Les représentations de l’Oficina dure des heures. OS Sertões, la dernière production majeure du classique homonyme de l’auteur brésilien
Euclides Da Cunha (1902), a été divisée en cinq parties : la première produite en 2002, la dernière en 2006. Toutes les pièces additionnées,
elles totaliseraient plus de 30 heures de spectacle. Puisque ce sont des célébrations collectives, les œuvres de Zé Celso incluent toujours
de longues périodes d’interaction avec le public, certaines d’entre elles commençant par un défilé dans la rue (une de grande ambition
de Zé Celso a toujours été d’ouvrir l’espace du théâtre pour incorporer les abords et ainsi créer une agora énorme pour la célébration de
la culture populaire).
Ses spectacles sont intensivement préparés car ils sont essentiellement des processus collectifs, comme si c’étaient des rêves que Zé
Celso chérissait avec dévotion, sur des sujets qui lui permettent d’explorer toutes les dimensions de son existence artistique et politique.

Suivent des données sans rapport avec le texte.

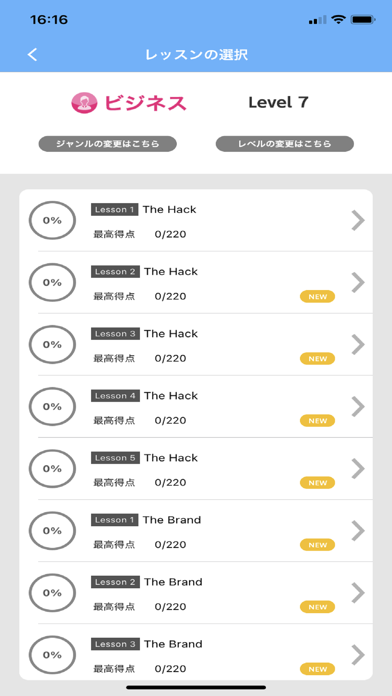Click 0% progress circle of Lesson 1 The Brand
The height and width of the screenshot is (696, 392).
(52, 531)
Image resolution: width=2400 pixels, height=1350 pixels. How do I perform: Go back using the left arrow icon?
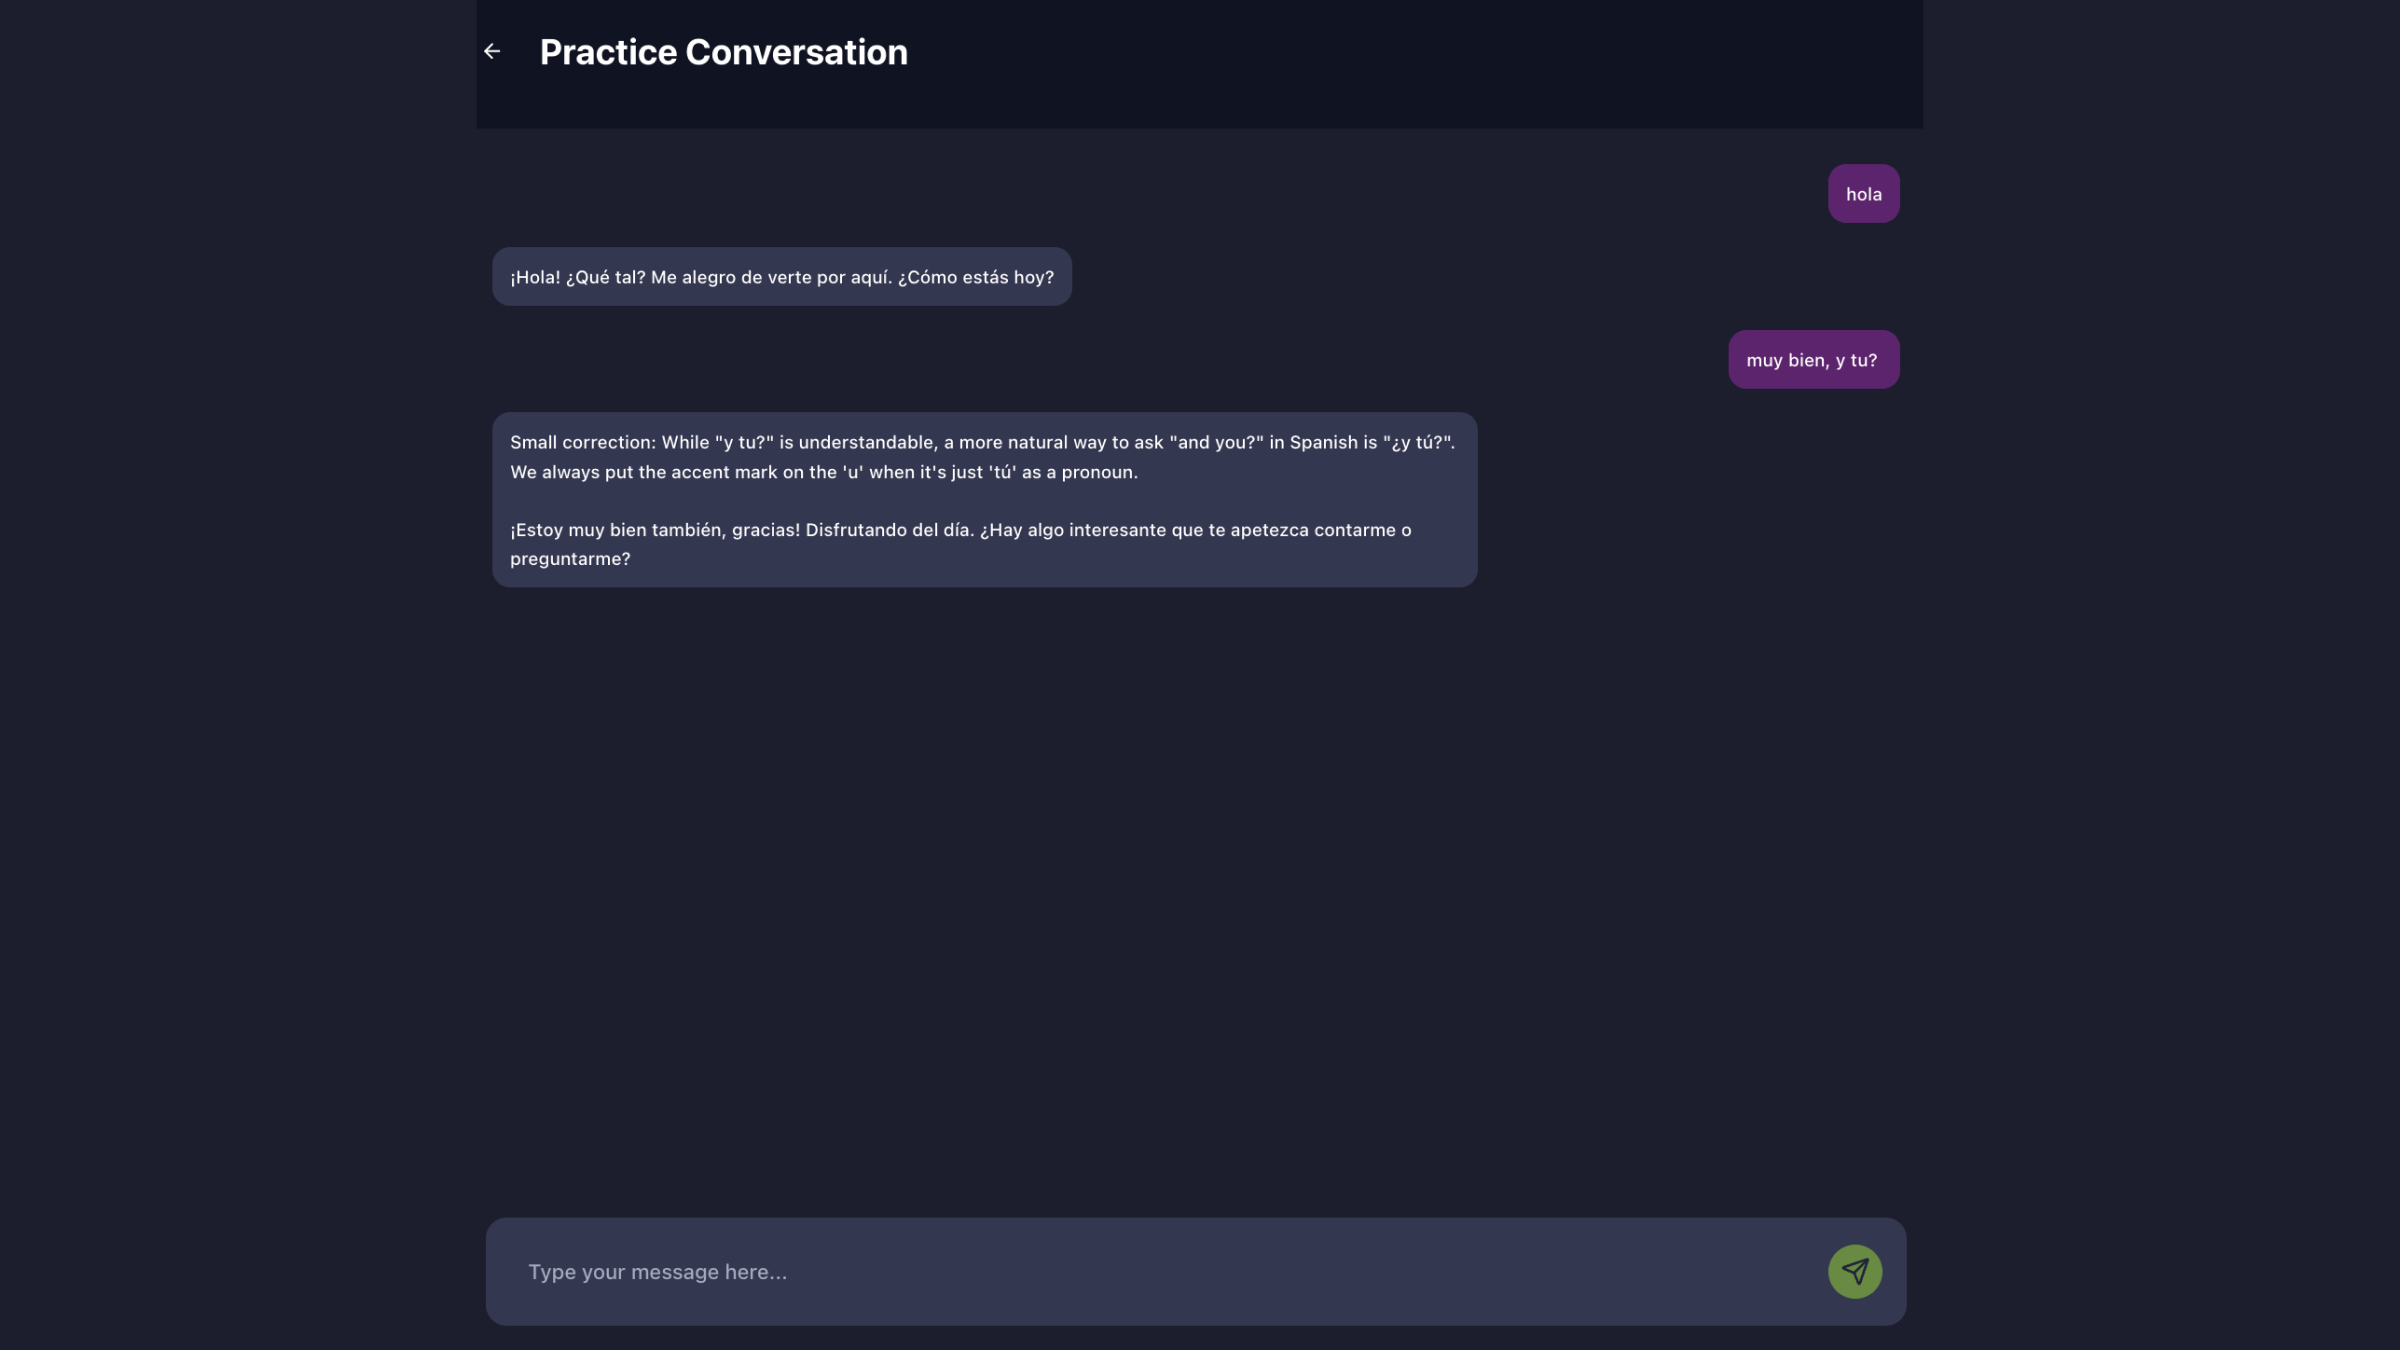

Même en travaillant des textes précédemment écrits – comme Hamlet et les Bacchantes – Zé Celso accomplit un processus méticuleux de
réappropriation des textes, les augmentant pour inclure, à un niveau métalinguistique, d’anciennes expériences du groupe, des faits se
rapportant à la vie politique, des références à d’autres spectacles de la compagnie, à des manifestes et de appels pour des causes qu’il
considère importantes.
Cette hybridité apparait également en termes de langage puisque ces spectacles combinent chansons et enregistrement vidéo, alternant
des moments de représentation avec des moments de communion avec le public, ce qui peut inclure le partage de nourriture et de boissons,
avec la participation physique des spectateurs, qui descendent de leurs sièges pour se mêler aux acteurs. La notion du « carnivalization »
convient aux procédés adoptés par Zé Celso : inversions parodiques, blasphème, désacralisation, sensualité, impudeur, joie et exaltation
du corps. Zé Celso a toujours été un libertaire, qui s’est affranchi lui-même de l’autocensure et de la modestie hypocrite. Il n’éloigne pas
de la vue du public la nudité ou la sexualité.
Le théâtre du Teatro Oficina exerce une grande fascination parce qu’il est toujours d’une exubérante théâtralité, il offre une liberté
scénique et un rituel de communion harmonieuse qui marque une rupture avec les pratiques traditionnelles de la scène italienne. Les
spectateurs, particulièrement les jeunes, participent au spectacle avec joie et parfois avec une certaine vénération, et il n’est pas rare de
trouver les personnes qui reviennent deux, trois, plusieurs fois assister au même spectacle.
Les Bacchantes est une œuvre qui rassemble, d’une certaine manière, tous les ingrédients principaux du théâtre de José Celso Martinez
Correa, à la fois une célébration du théâtre lui-même et une fête populaire. Comme dans d’autres œuvres, les Bacchantes mélange le
texte grec d’Euripide avec des échos d’autres réalités et actualités. Cependant, ses créations ne sont jamais fixes, figées, dans leur première
version. Son travail est toujours en cours. A chaque endroit où il se trouve, il réinvente la scène avec une nouvelle réalité. Par conséquent,
chaque reprise de l’Oficina surprend toujours. Exécuté à Moscou en 2005, joué par Nelson Rodrigues, Boca de Ouro - j’en ai été témoin
- a gagné presque deux heures supplémentaires et a développé de nouvelles dimensions d’une manière originale et totalement inattendue.
Assister aux Bacchantes – comme pour tous les spectacles de l’Oficina – signifie entrer en contact avec la puissance du théâtre rituel,
avec son pouvoir « présenciel », qui nait à ce moment-là et qui est unique parce qu’il découle de la disponibilité à aimer, désirer,
s’associer à la communion du public et des acteurs.
J’ai toujours assisté aux spectacles d’Oficina dans l’attente d’être enchantée – comme toujours – par des moments de pure théâtralité, de
faire partie d’un élan d’énergie collective qui nous fortifie et nous excite. Et d’une certaine manière, qui ravive notre amour pour le théâtre.